Structured Logging with Logfire

import logfire
from src.logging_config import mask_pii, redact_tokens

# ✅ GOOD - Structured logging with context
logfire.info(
    "Processing agent response",
    message_length=len(message),
    confidence=response.confidence,
    requires_escalation=response.requires_escalation,
    bot_config_id=context.bot_config_id,
)

# ✅ GOOD - Error logging with context
try:
    result = await some_operation()
except Exception as e:
    logfire.error(
        "Operation failed",
        error=str(e),
        operation="some_operation",
        **redact_tokens({"token": sensitive_token})  # Redact sensitive data
    )
    raise

# ✅ GOOD - Timing and performance logging
with logfire.span("database_query"):
    result = await db.query(...)
    logfire.info("Query completed", row_count=len(result))

# ❌ BAD - Using print() or basic logging
print(f"Processing message: {message}")  # Never use print()
logging.info(f"Error: {error}")  # Use logfire instead for structured logs

Operational Documentation Maintenance

Updating RUNBOOK.md

The RUNBOOK.md file is the central repository for operational procedures and troubleshooting guides. Keep it current by updating it when discovering new issues, implementing fixes, or establishing new procedures.

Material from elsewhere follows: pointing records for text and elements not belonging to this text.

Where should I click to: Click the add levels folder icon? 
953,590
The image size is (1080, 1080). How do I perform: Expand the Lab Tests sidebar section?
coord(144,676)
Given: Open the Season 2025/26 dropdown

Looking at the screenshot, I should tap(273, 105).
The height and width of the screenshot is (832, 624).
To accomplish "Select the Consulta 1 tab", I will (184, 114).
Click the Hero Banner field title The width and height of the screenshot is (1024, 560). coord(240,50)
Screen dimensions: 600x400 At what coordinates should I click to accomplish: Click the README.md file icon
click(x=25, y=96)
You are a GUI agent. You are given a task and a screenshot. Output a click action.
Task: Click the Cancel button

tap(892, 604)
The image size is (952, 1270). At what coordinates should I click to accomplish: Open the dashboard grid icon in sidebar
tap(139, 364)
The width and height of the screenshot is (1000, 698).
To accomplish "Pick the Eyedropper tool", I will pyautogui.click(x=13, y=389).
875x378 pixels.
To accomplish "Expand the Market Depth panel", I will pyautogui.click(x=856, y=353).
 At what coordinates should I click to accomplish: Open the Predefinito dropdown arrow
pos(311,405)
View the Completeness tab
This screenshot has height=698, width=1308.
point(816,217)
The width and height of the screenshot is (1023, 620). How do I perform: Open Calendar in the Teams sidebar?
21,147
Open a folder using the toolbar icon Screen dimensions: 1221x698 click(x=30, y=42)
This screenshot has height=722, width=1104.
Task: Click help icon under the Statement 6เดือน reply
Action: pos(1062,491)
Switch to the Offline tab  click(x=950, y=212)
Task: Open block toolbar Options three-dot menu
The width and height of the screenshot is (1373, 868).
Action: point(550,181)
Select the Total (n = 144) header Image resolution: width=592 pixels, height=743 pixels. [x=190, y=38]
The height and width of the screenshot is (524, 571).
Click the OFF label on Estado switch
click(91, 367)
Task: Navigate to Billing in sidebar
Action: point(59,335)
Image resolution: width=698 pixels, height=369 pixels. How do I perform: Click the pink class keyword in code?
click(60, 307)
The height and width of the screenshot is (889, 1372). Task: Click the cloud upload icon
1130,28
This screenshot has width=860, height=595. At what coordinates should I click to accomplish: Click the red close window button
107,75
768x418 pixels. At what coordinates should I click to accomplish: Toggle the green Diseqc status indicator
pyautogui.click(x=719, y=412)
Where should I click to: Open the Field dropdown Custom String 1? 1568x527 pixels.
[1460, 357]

When to Update RUNBOOK.md:

  • ✅ When discovering a new operational issue or error pattern
  • ✅ When implementing a fix for a documented issue
  • ✅ When adding new debugging procedures or commands
  • ✅ When establishing new alert thresholds or monitoring criteria
  • ✅ When test failures reveal operational problems (see TESTING.md)
  • ✅ When service behavior changes (e.g., fallback logic, retry strategies)
  • ✅ When external dependencies change (Copilot SDK, Facebook API, Supabase)

How to Update RUNBOOK.md:

  1. Identify the issue or procedure:

    • Does it fit in "Common Issues & Fixes"? (operational problems)
    • Does it fit in "Debug Commands"? (new debugging techniques)
    • Does it fit in "Service-Specific Troubleshooting"? (service-level issues)
    • Does it affect "Alert Thresholds"? (monitoring changes)
  2. Add or update the section:

    • Use existing format and style
    • Include clear headings and subsections
    • Add code blocks for commands with explanations
    • Reference actual file paths and service names
  3. Include necessary details:

    • Symptoms: What does the issue look like?
    • Diagnosis: How do you identify and confirm the issue?
    • Fix: What steps resolve the issue?
    • Prevention/Monitoring: How to detect early or prevent?
  4. Reference related files:

    • Link to source code files involved
    • Reference related documentation (GUARDRAILS.md, ARCHITECTURE.md, etc.)
    • Include actual line numbers if fixing specific code
  5. Test the documentation:

    • Verify commands work as documented
    • Test on local development environment first
    • Confirm actual file paths and endpoints are correct

Example: If you discover Copilot SDK health checks are failing intermittently:

  1. Add to "Common Issues & Fixes" → "Issue: Copilot SDK unavailable" section
  2. Document the diagnosis: What makes this different from the current issue?
  3. Document the fix: New steps to resolve
  4. Add debug command to "Debug Commands" → "Copilot SDK Debugging"
  5. Update "Alert Thresholds" if new monitoring is needed
  6. Commit with message: docs: update RUNBOOK.md with Copilot SDK troubleshooting

Format Guidelines:

  • Use consistent markdown formatting
  • Keep code blocks runnable (use uv run prefix for Python)
  • Use tables for comparison/threshold data
  • Include shell commands with example output
  • Link to other docs when relevant
  • Keep technical accuracy — this is operational documentation

See RUNBOOK.md for the current operational procedures and troubleshooting guide.